→ Task prompt: Starting with the line that contains "Switch to the 我的设备 section", repeat each line exactly through the final line of the listing. No picture should appear in the copy.

→ Provided data:
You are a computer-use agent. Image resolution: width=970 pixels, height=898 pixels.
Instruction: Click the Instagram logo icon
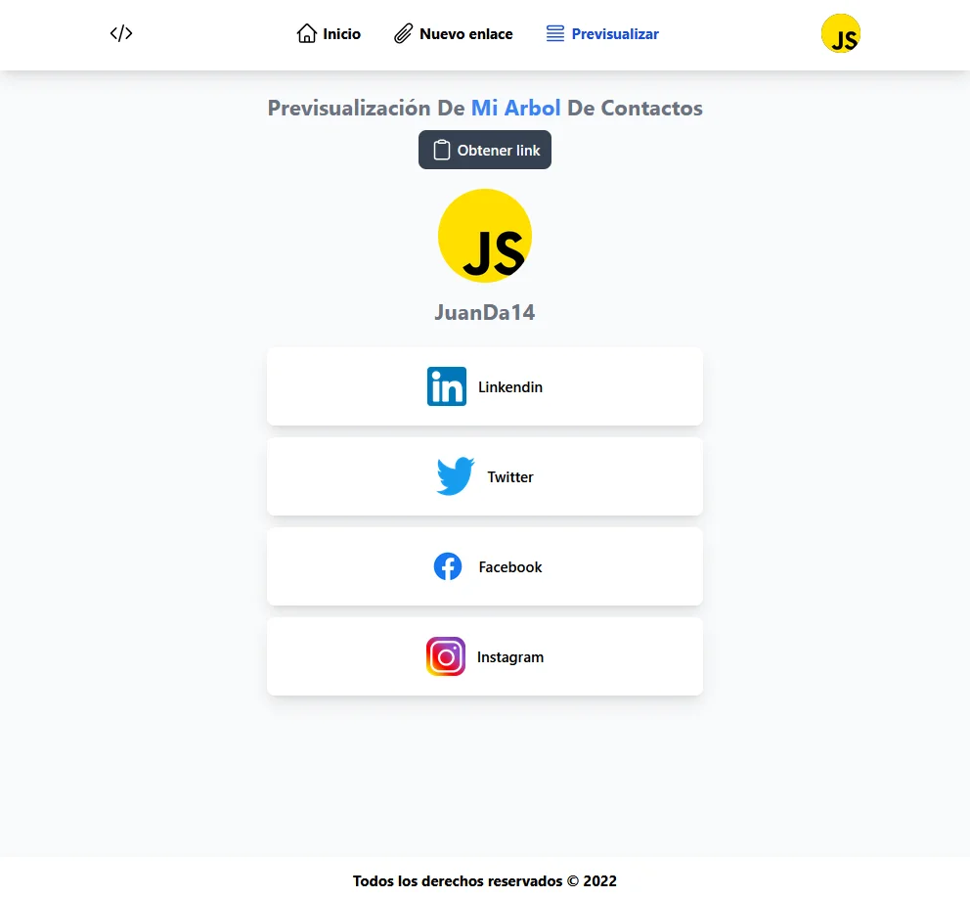click(446, 656)
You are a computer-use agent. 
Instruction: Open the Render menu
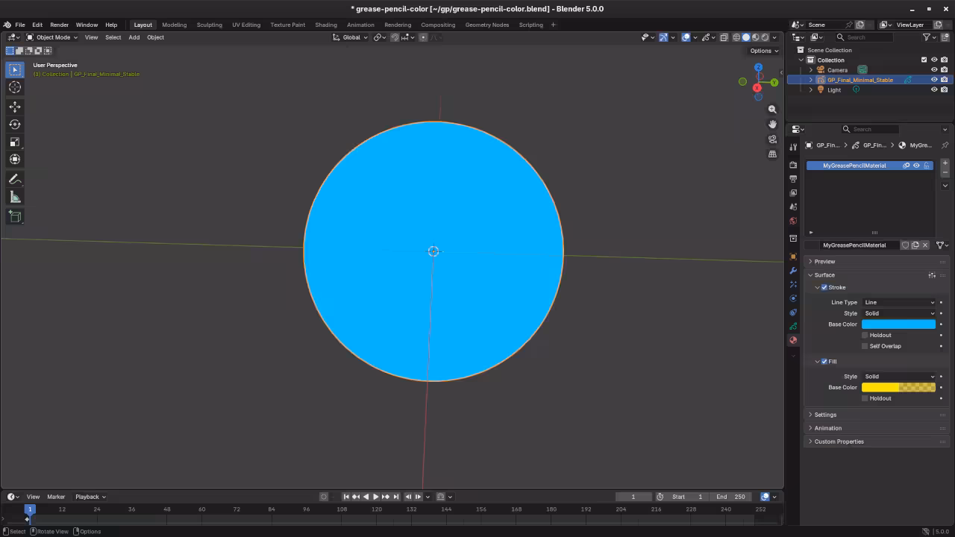click(x=59, y=25)
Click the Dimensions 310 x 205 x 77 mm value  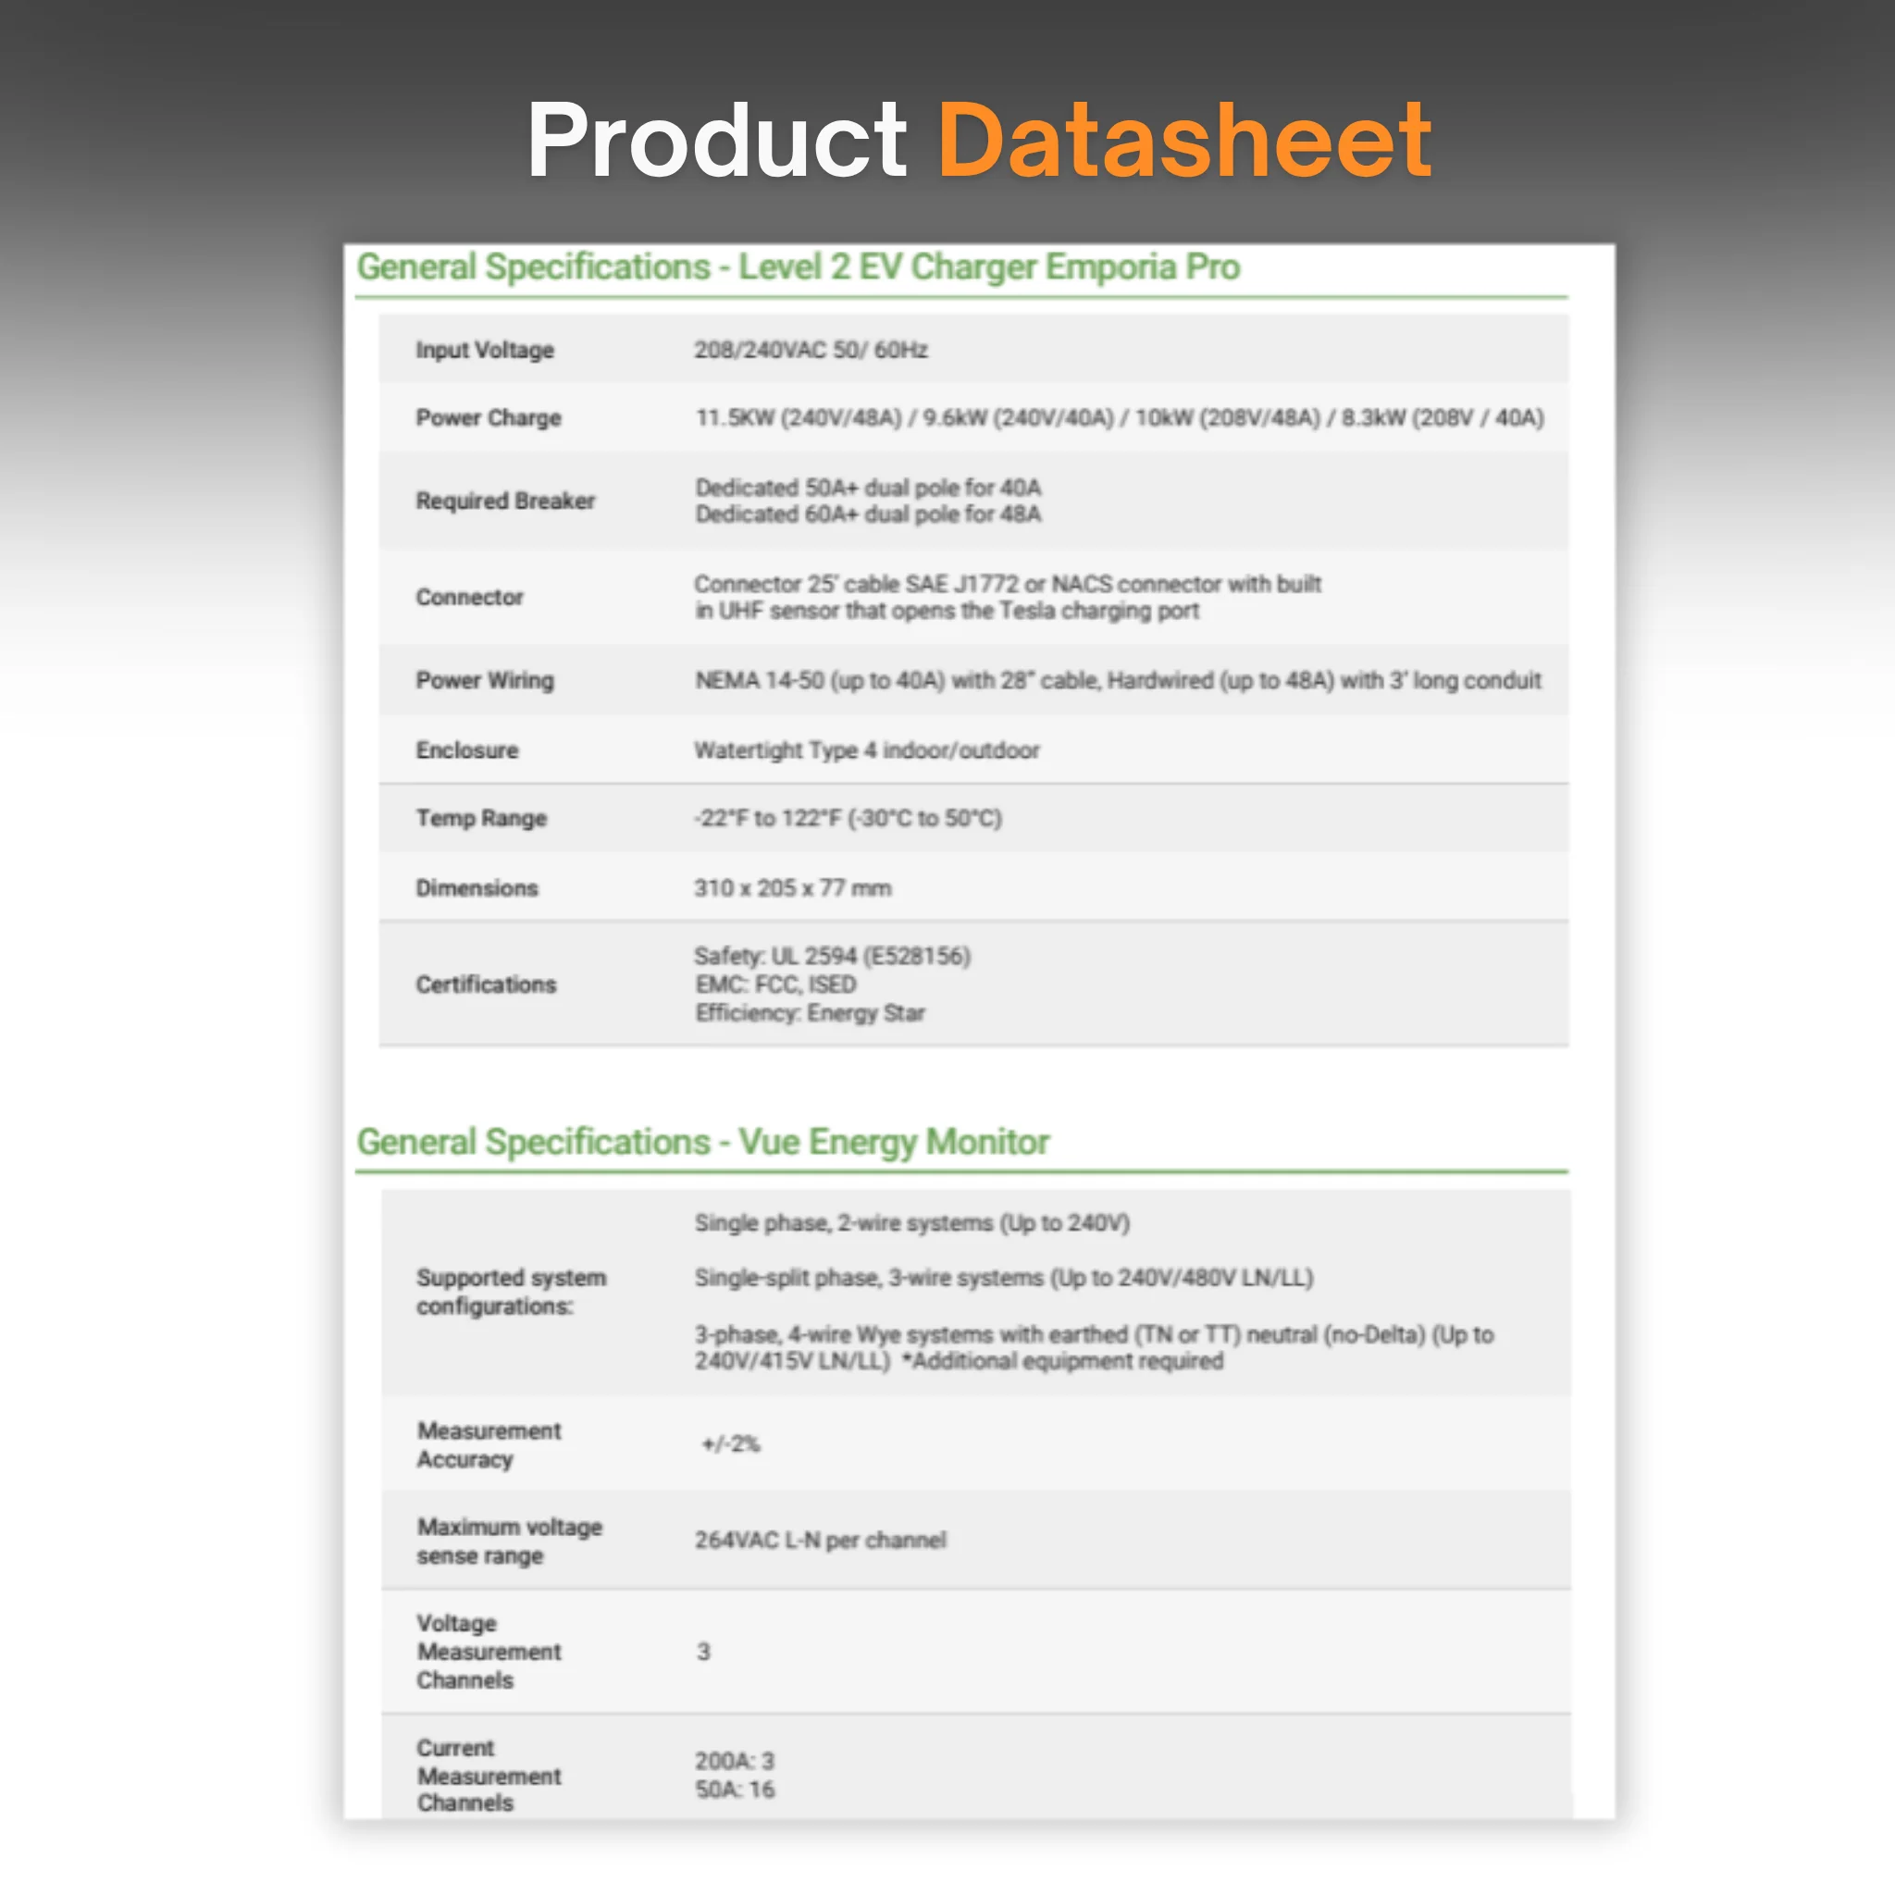793,888
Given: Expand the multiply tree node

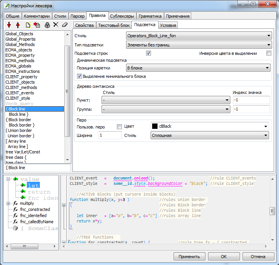Looking at the screenshot, I should (x=8, y=203).
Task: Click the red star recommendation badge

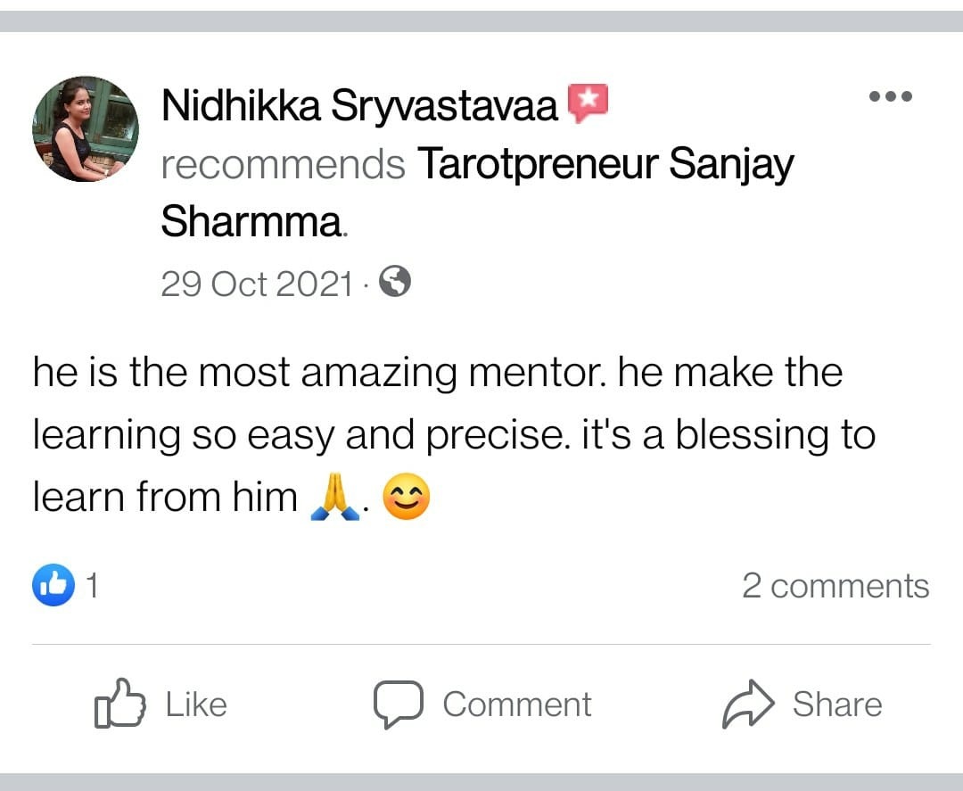Action: 588,104
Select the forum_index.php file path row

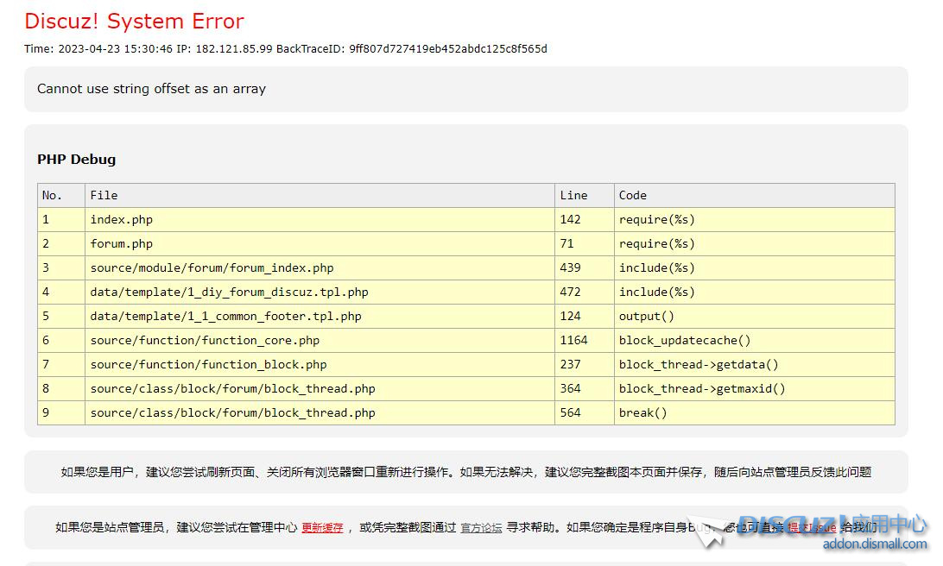click(212, 267)
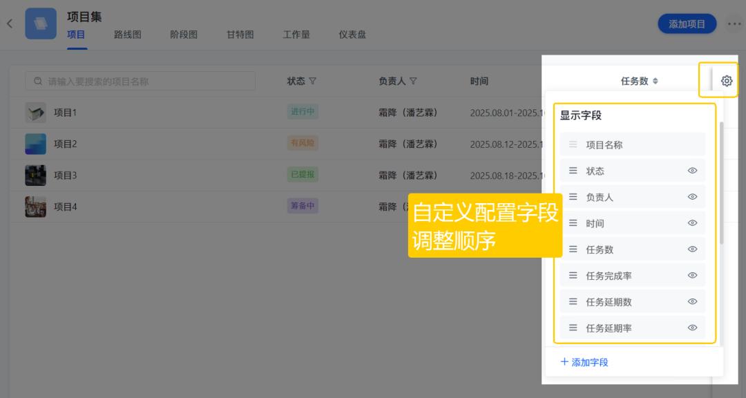Screen dimensions: 746x398
Task: Open the 负责人 column filter
Action: click(x=413, y=82)
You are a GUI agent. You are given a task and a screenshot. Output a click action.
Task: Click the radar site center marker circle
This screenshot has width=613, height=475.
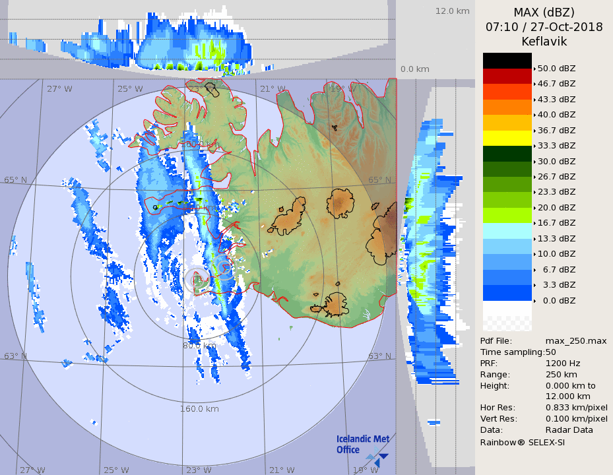[196, 280]
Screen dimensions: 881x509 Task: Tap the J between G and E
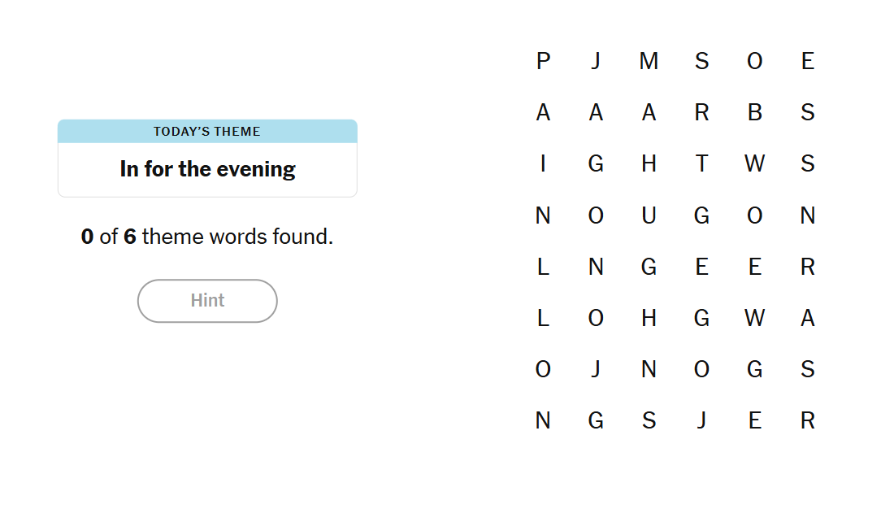(701, 420)
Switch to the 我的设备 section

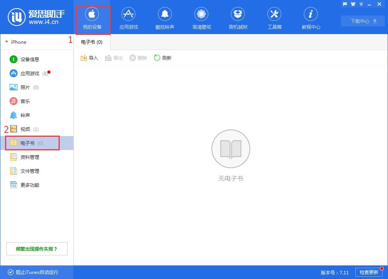[x=92, y=17]
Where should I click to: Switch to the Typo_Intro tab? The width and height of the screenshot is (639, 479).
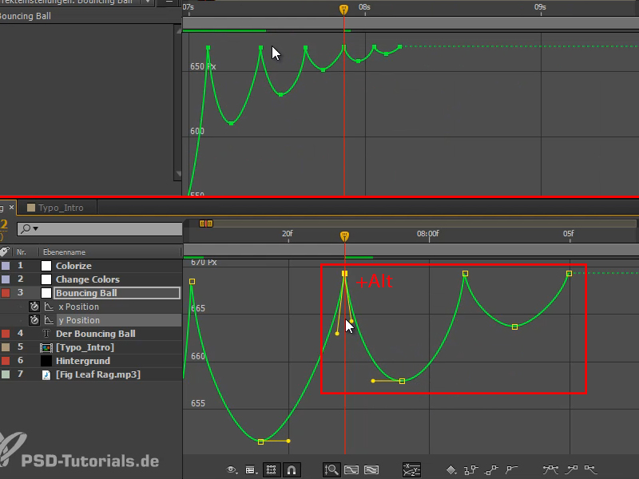point(60,205)
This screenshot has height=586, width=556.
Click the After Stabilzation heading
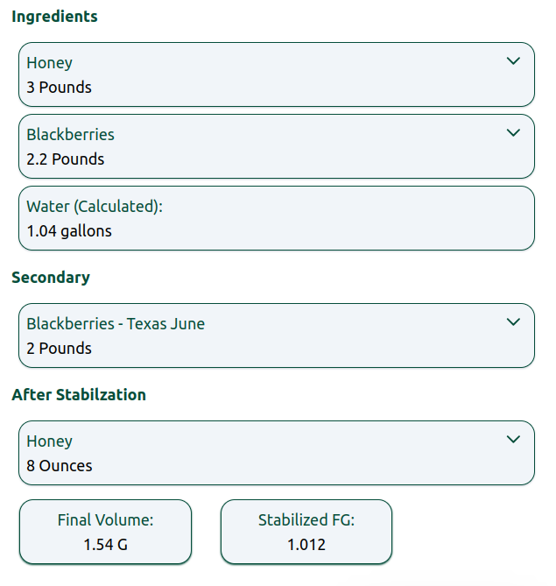[79, 395]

→ Task response:
Switch to the 我的设备 section

[x=92, y=17]
Where should I click to: Switch to the Typo_Intro tab? The width and height of the screenshot is (639, 479).
point(60,205)
This screenshot has height=586, width=556.
Click the After Stabilzation heading
[79, 395]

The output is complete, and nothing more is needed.